Historienne
agrégée d’histoire, docteur en histoire contemporaine
et professeur à l’IUFM, chercheur à la MMSH.
Présidente régionale de l’APHG et d’ARES.
Dernière parution, Les Juifs à Marseille
de 1940 à 1944, Les Belles Lettres Paris, 2004.
Premières
pages
La
place de la mémoire juive est désormais reconnue,
mais il n’en a pas été toujours ainsi. Entre
la mémoire subie (occultation du génocide) et la
mémoire choisie, recomposée puis instrumentalisée
(risque de dérive à l’instar de celle qui
est dénoncée par Peter Novick 1 pour les Américains),
quelle place donner au « devoir de mémoire »
désormais institutionnalisé dans le cas de la Shoah
?
Pourquoi
le devoir de mémoire est-il maintenant si présent
2 ? Comment analyser l’institutionnalisation sinon l’instrumentalisation
de la Shoah d’une part et du devoir de mémoire d’autre
part, sachant que ce dernier terme de notre pro¬blématique
a suscité de nombreux rejets. Certes aujourd’hui
on peut, avec Henry Rousso et Annette Wieviorka invités
à une réflexion sur l’enseignement de la Shoah
à l’École normale supérieure 3, constater
que le combat mené pour la mémoire de la Shoah est
devenu un modèle « de réussite ». Mais
qu’y a-t-il derrière cet effet réussite ?

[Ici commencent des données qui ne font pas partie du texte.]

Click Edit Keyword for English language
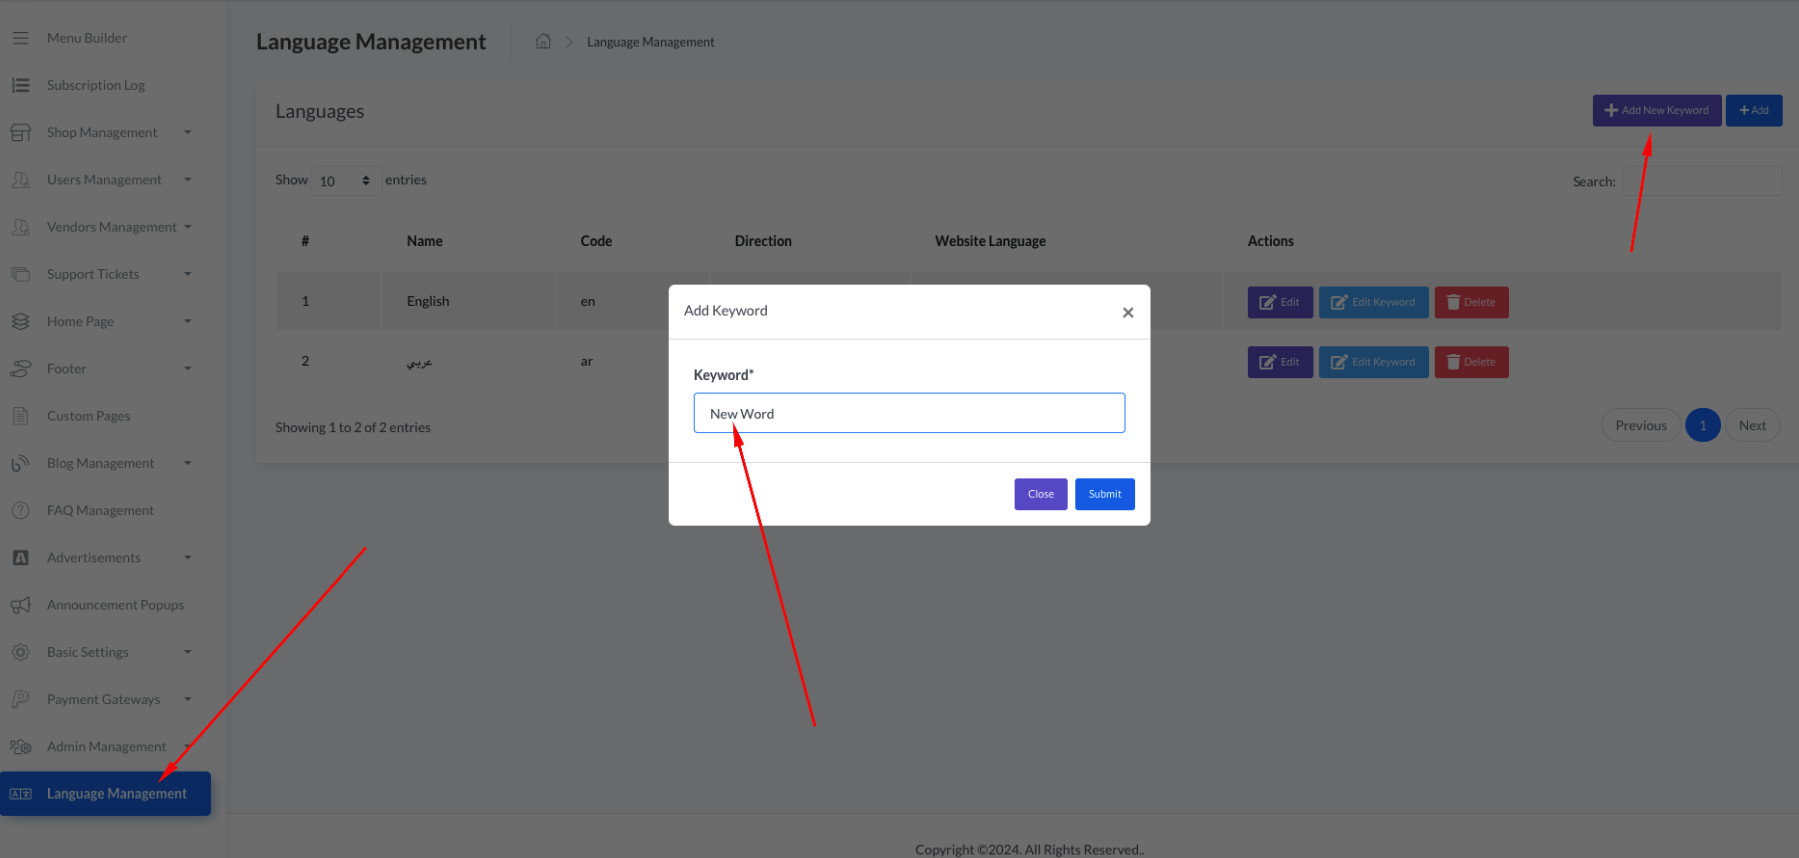 click(1373, 302)
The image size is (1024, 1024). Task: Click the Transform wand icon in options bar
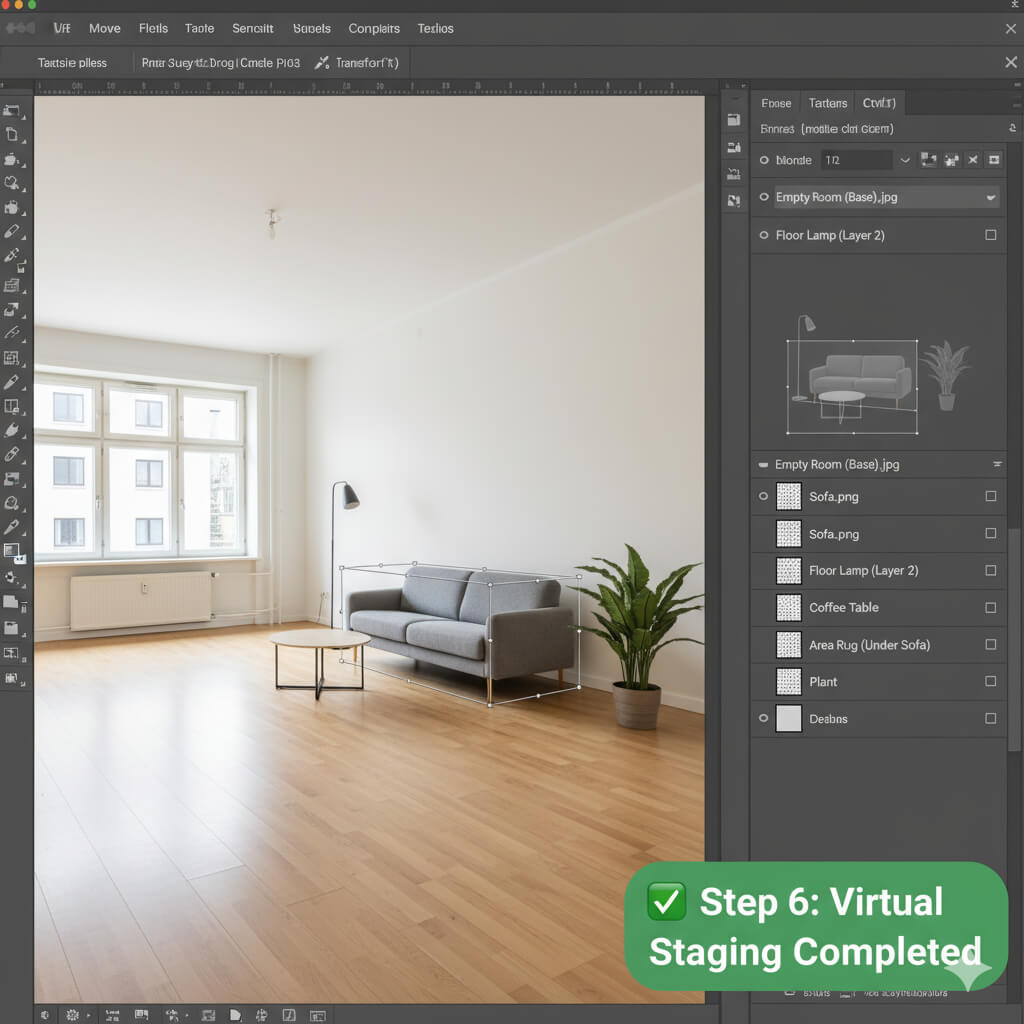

Envers d’un décor qu’il nous faut sonder.
Nous
vivons un moment où l’image de la Shoah s’institutionnalise
en Europe et dans le monde occidental, pour des générations
qui ne l’auront pas connue alors que les derniers témoins
disparaissent. Dans le même temps, une double révolution
s’est opérée dans les représentations.
D’une part le héros a fait place à la victime.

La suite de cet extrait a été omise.